This short account of Evelyn Waugh’s travels in East and West Africa in 1930 is advertised in its new Penguin Modern Classics edition as ‘perhaps the funniest travel book ever written’. The ‘perhaps’ is well placed, because ‘funny’ is a matter of taste, ‘perhaps’ the taste of one who finds colonialism, racism and British Establishment expectations from the interwar years to be rip-roaringly jolly. I have read a great deal of reactionary writing for work purposes, and consider myself reasonably inured to its extremes. I do admire Waugh very much as a stylist and for his spectacularly good satirical imagination. Brideshead Revisited (1945) is a genuine classic, one of the great novels of the twentieth century, and I love Scoop (1938), The Ordeal of Gilbert Pinfold (1957) and Helena (1950), his snarky biography of the mother of the Emperor Constantine. His 1950s novels of the Second World War express the sadness and disillusionment of society at war with compassion as well as loathing. He’s a great writer, no question. But he is also an unkind bully and a vicious commentator on anything he disapproved of or disagreed with. Taking all that on board, what can we make of Remote People?
The first thing to recall is that – as he says in the section so engagingly titled ‘Second Nightmare’ – he wrote the first few chapters of Remote People to stave off boredom by the ‘desperate expedient of writing’, in a cabin in the Prince Leopold, sailing down the Congo River unwillingly in company with a Seventh Day Adventist (Waugh the recently converted Roman Catholic finds this belief system so ludicrous that he makes it the man’s entire identity). Waugh was travelling through central Africa after his posting to Abyssinia to report on the coronation of Haile Selassie. He was bored nearly everywhere, though to do him justice he also found a great deal of interest in unexpected places and people. His descriptions of the preparations for the coronation, and all the ways it differed from his expectations, are certainly absorbing to read. I found myself counting the disparaging references that rely on the reader’s prior knowledge of the anthropology of upper-class English tribal practices.

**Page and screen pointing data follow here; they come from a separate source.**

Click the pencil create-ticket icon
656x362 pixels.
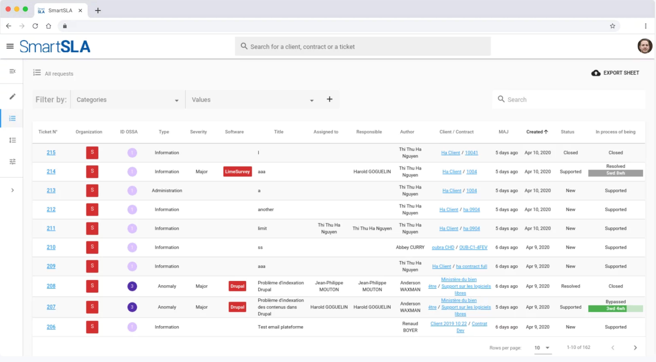click(x=12, y=96)
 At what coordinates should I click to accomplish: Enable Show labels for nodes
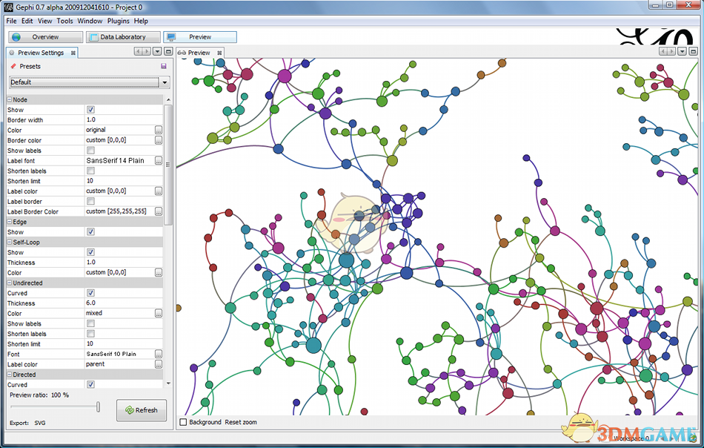[x=91, y=151]
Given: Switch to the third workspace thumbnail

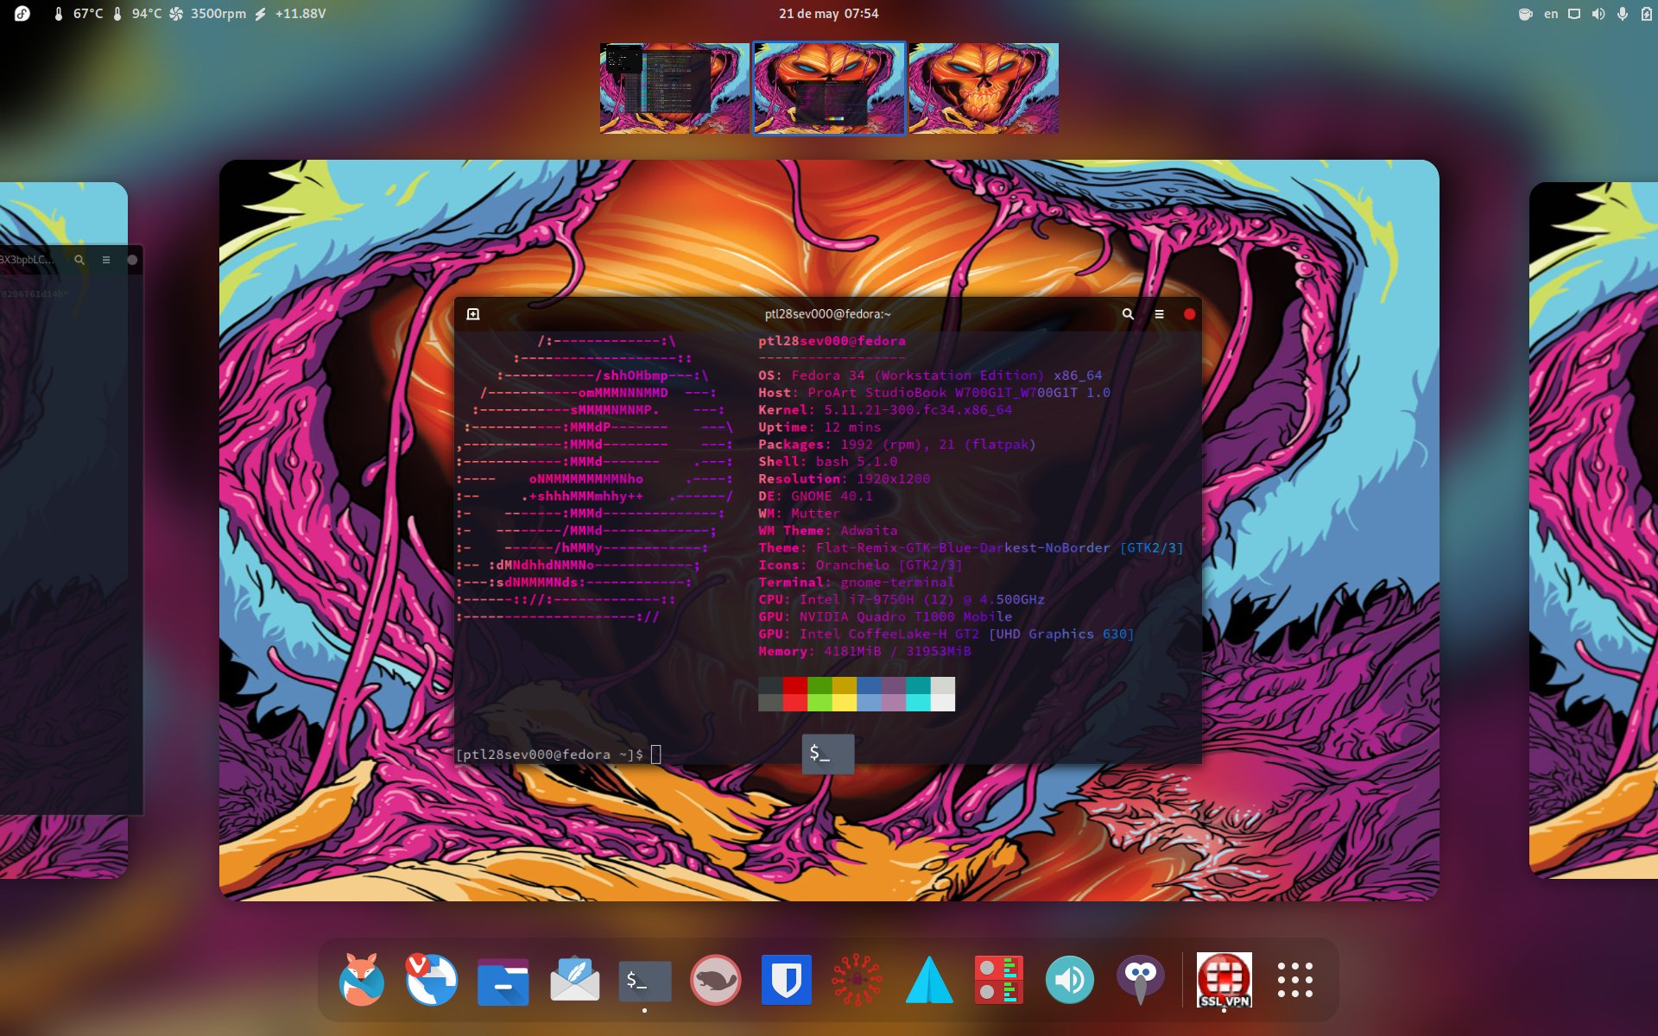Looking at the screenshot, I should [x=984, y=89].
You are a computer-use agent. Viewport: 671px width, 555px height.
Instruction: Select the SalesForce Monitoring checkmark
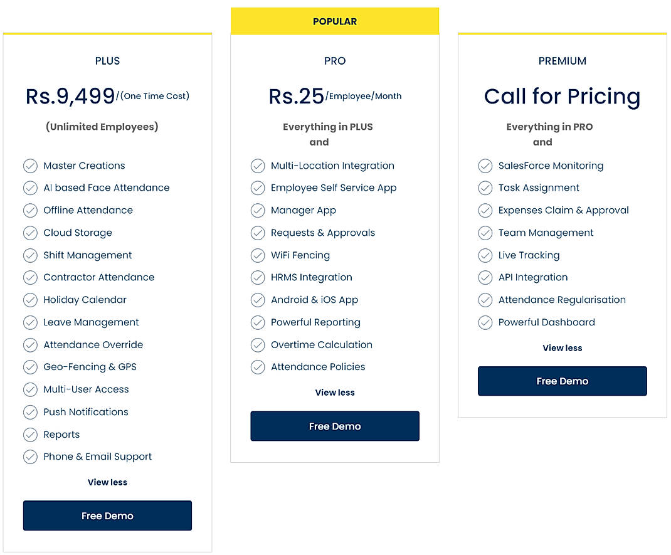coord(485,166)
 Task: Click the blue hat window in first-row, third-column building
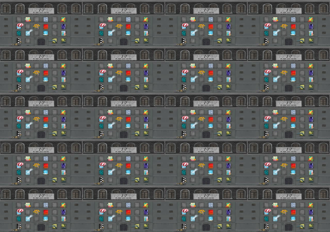point(211,33)
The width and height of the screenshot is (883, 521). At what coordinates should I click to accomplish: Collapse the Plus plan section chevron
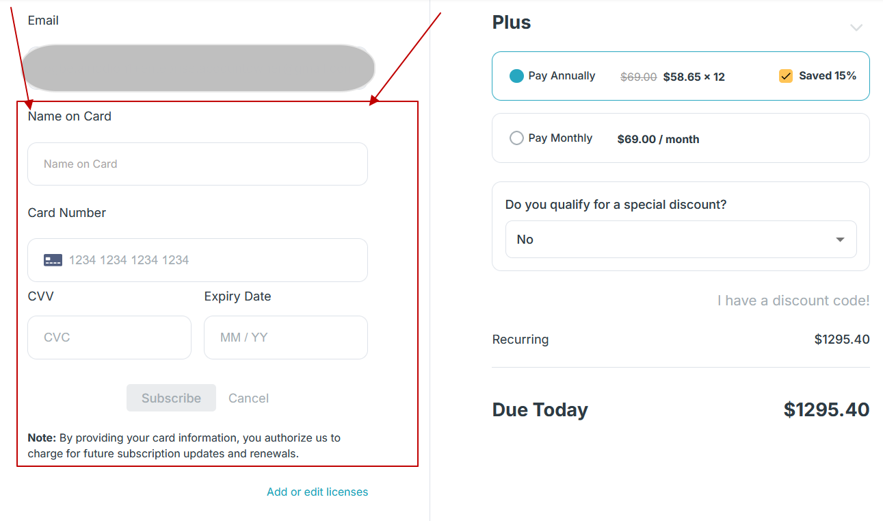click(x=856, y=27)
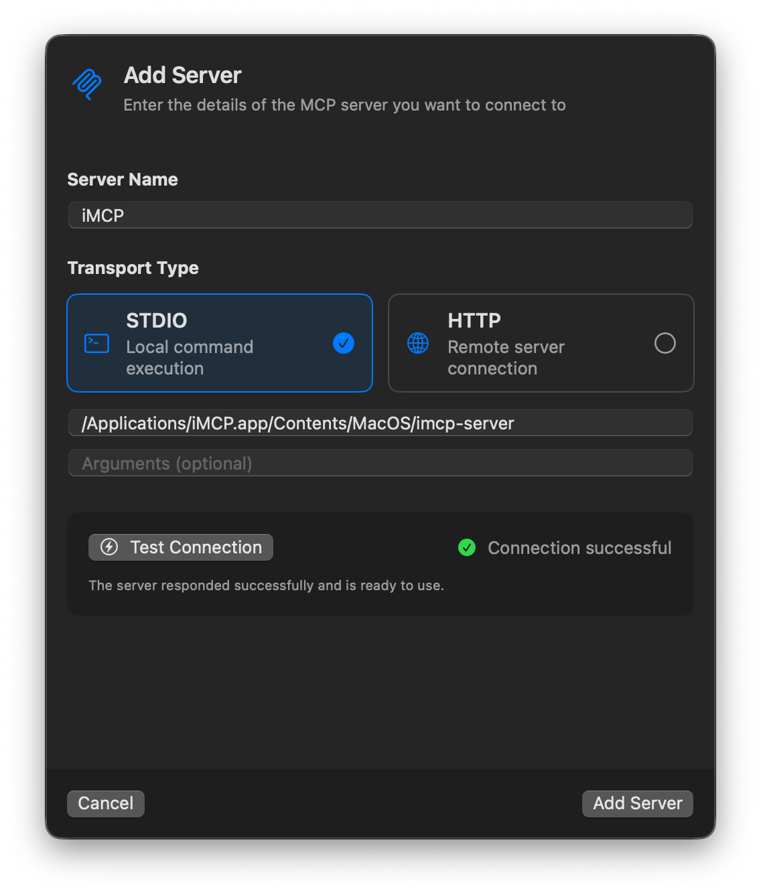Click the imcp-server executable path field
The image size is (761, 895).
click(x=380, y=423)
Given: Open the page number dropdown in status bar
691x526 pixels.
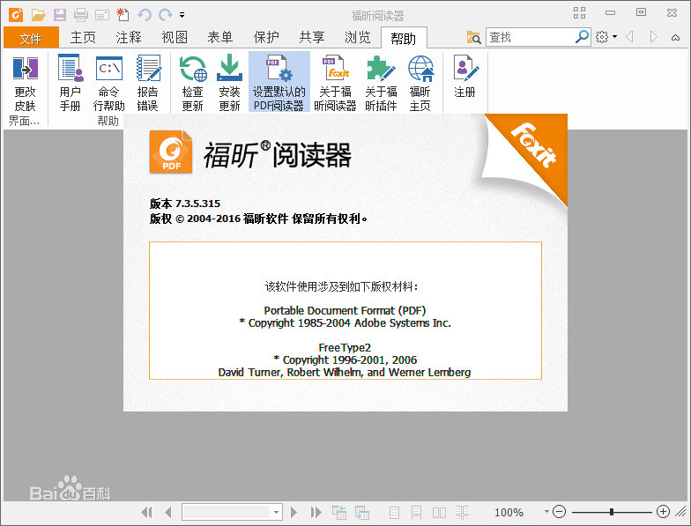Looking at the screenshot, I should click(x=276, y=512).
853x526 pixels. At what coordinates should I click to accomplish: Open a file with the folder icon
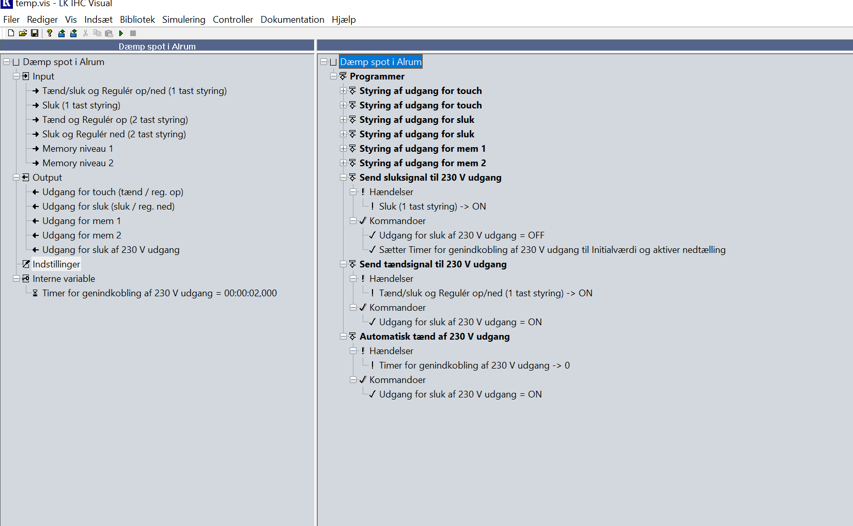pos(23,33)
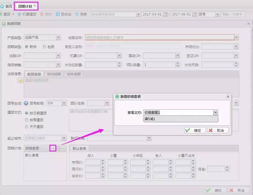Expand the 套餐名称 dropdown arrow
Viewport: 253px width, 195px height.
(x=215, y=112)
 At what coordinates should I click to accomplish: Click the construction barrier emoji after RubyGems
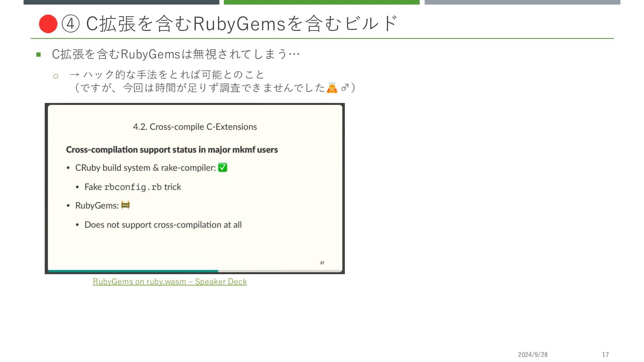tap(125, 205)
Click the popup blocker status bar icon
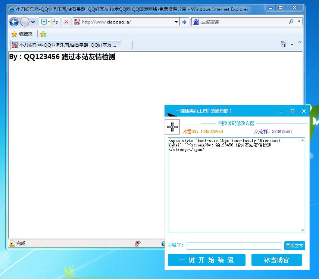This screenshot has width=319, height=279. 137,244
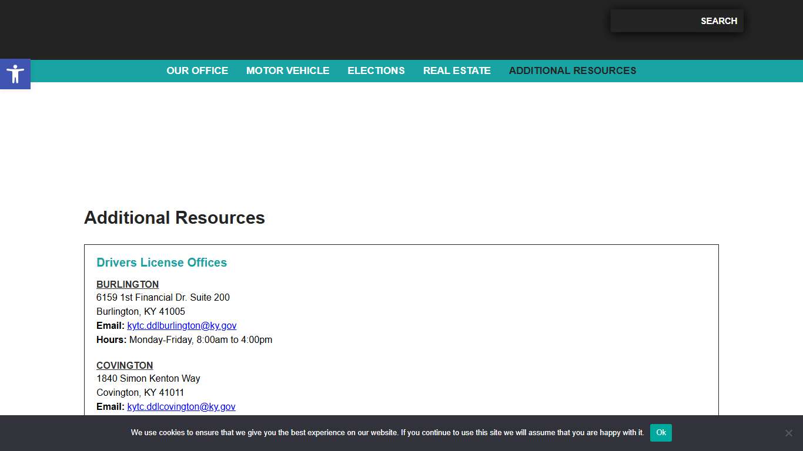Open the COVINGTON office link
Viewport: 803px width, 451px height.
coord(125,365)
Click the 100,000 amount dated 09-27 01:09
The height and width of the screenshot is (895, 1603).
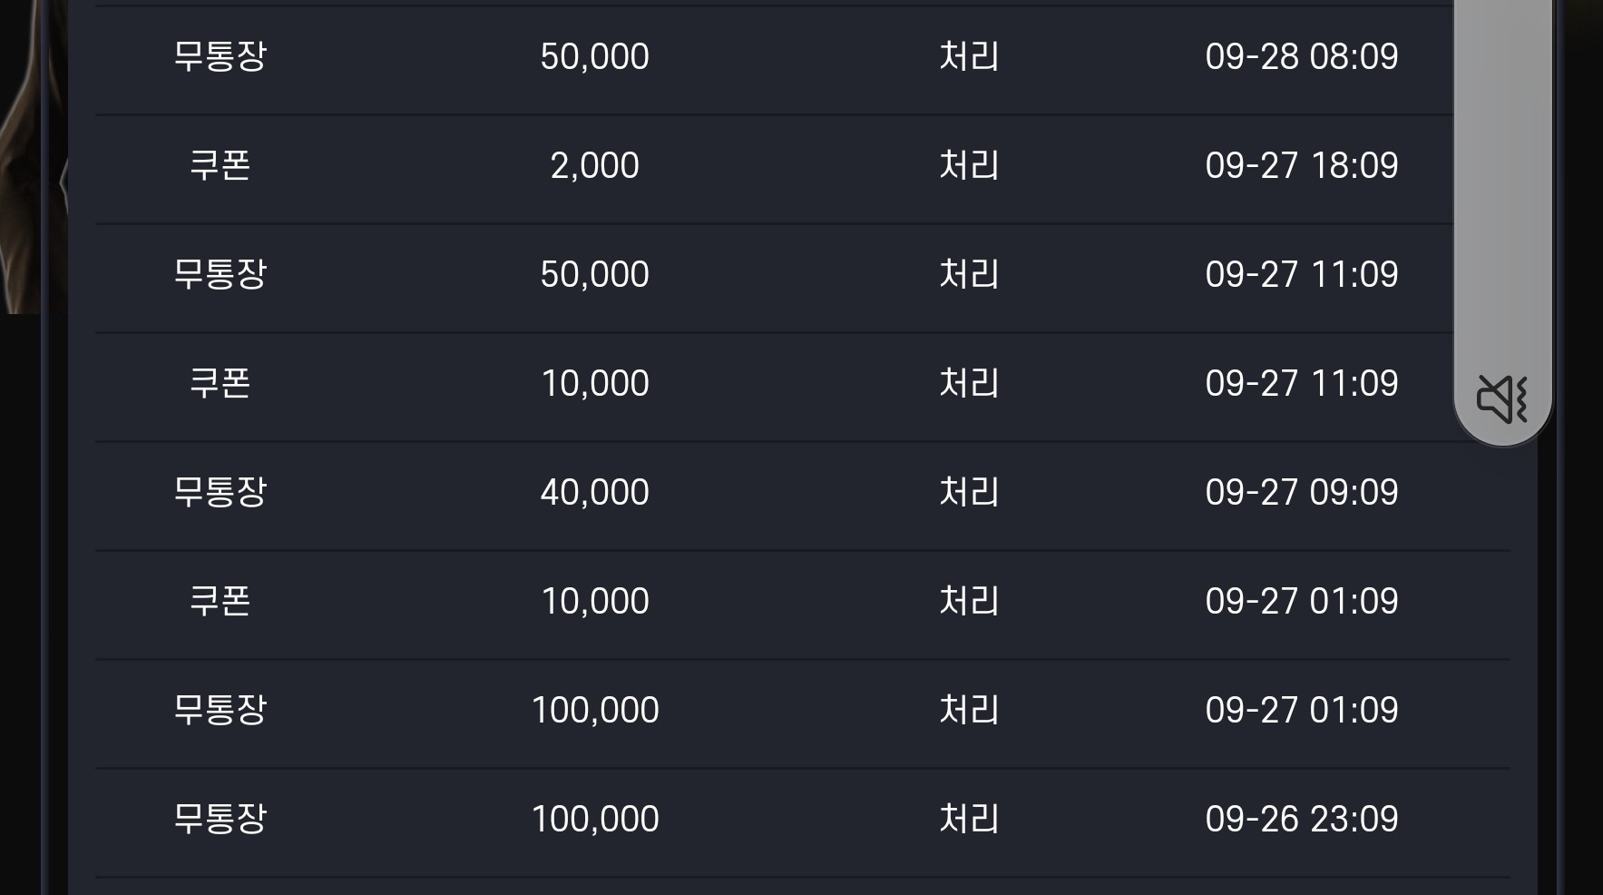(x=594, y=710)
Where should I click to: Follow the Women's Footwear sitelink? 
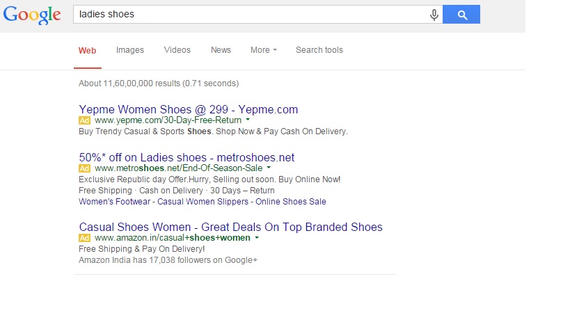[x=115, y=202]
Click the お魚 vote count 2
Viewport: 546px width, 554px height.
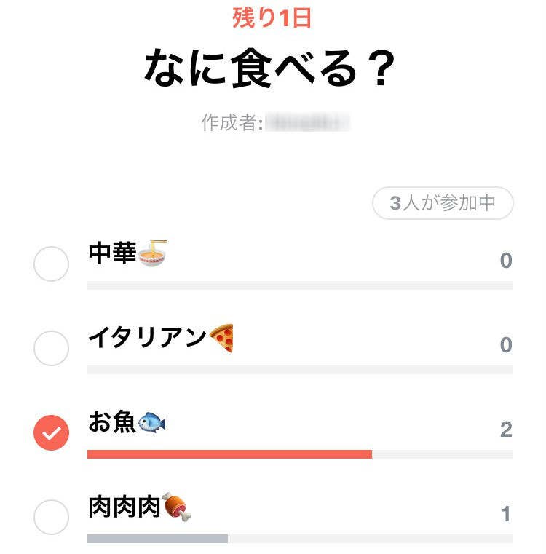tap(506, 430)
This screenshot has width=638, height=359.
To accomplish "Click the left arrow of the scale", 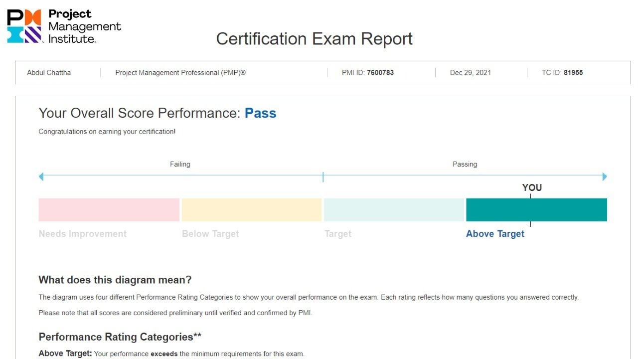I will pos(41,177).
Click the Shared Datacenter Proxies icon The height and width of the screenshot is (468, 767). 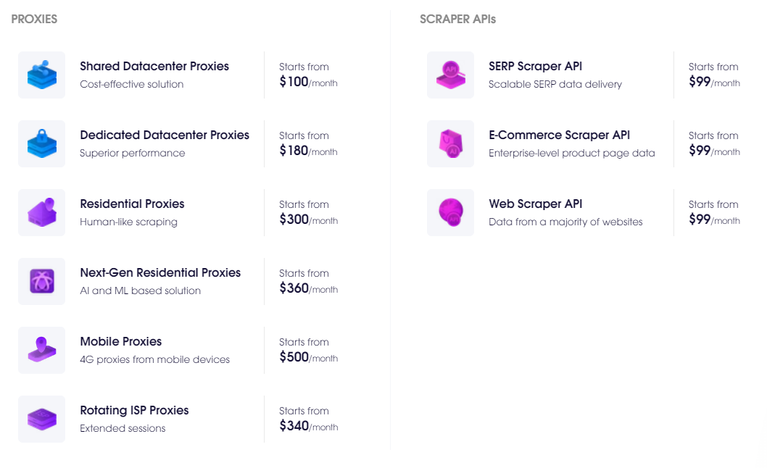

The second thing to recall is that Waugh was writing as a man of his class, of his upbringing and of his political orientation. He was not interested in Africa as a place with its own values, only as a place that had been appropriately conquered by white people but was now run very badly. He refers to animals seen from his train or car not as ‘wildlife’, or even by their species names, but as ‘game’, indicating that their proper purpose is to be shot as entertainment. Waugh’s defence of the ‘Happy Valley’ set in Kenya is an extended apologia for the rights of colonialism that should be set reading for any class in post-colonial studies, to show the colonial perspective.
Remote People, is, as you might have gathered, quite a bracing book if you flinch at British 1930s attitudes to people in Africa who were not white. Waugh finds many of the people he meets quite pleasant, but there is no doubt that all foreigners are regarded with a raised eyebrow and a firm belief in his own, British, superiority. On his arrival at Addis Abbaba Waugh is stuck for accommodation, since the city is overrun with journalists and dignitaries of all nations, but he is rescued by a vision at the entrance to the Hotel de France: ‘the supremely Western figure of Irene Ravensdale in riding habit’. It is not explained who this lady is, but on researching her one finds that she was a hereditary peeress, a socialite and a former lover of Oswald Mosely (her future brother-in-law), going on to be a notable figure in charitable work and politics. She represents everything in Waugh’s world that was right and proper, signifying his value system for the whole of the book.
I imagine that Waugh wrote Remote People partly for the money, and partly because at this stage in his career, what he wrote, he published. It’s a uncomfortably personal response to countries and people in which he had no interest and found disappointing, but when was Waugh ever not personal in his writing? The very few events that he admits to enjoying depend on romping, riotous living, for example invading a wedding party or a brothel to cause a fuss and make a noise. He also enjoyed the relief of sybaritic standards, and with reason, since he does seem to have endured the rigours of travel for quite a long time. His visit to Mr Leblanc in Aden was ‘particularly emollient and healing’ because it was an oasis of white society, white waistcoats, new gramophone records, and a delicious dinner with iced vin rosé. His visit to the Kenyan coffee-planting circles occurred during their racing season, which he describes in a brilliant vignette of partying that could have taken place in Mayfair, so strongly does he long for his own friends and habitat. He mentions things largely to complain about them, or to note that they were ‘uneventful’. He finds beauty and value only when it comes near to things he will find at ‘home’. This is not funny: it is desperately sad. The very last section, the ‘Third Nightmare’, is an ironic portrait of his first night out in London on his return, which he finds ‘hotter than Zanzibar, noisier than the markets at Harar, more reckless of the decencies of hospitality than the taverns of Kabalo or Tabora’ (all of which he has told us are vile). The man is a misanthrope, and nothing will satisfy him.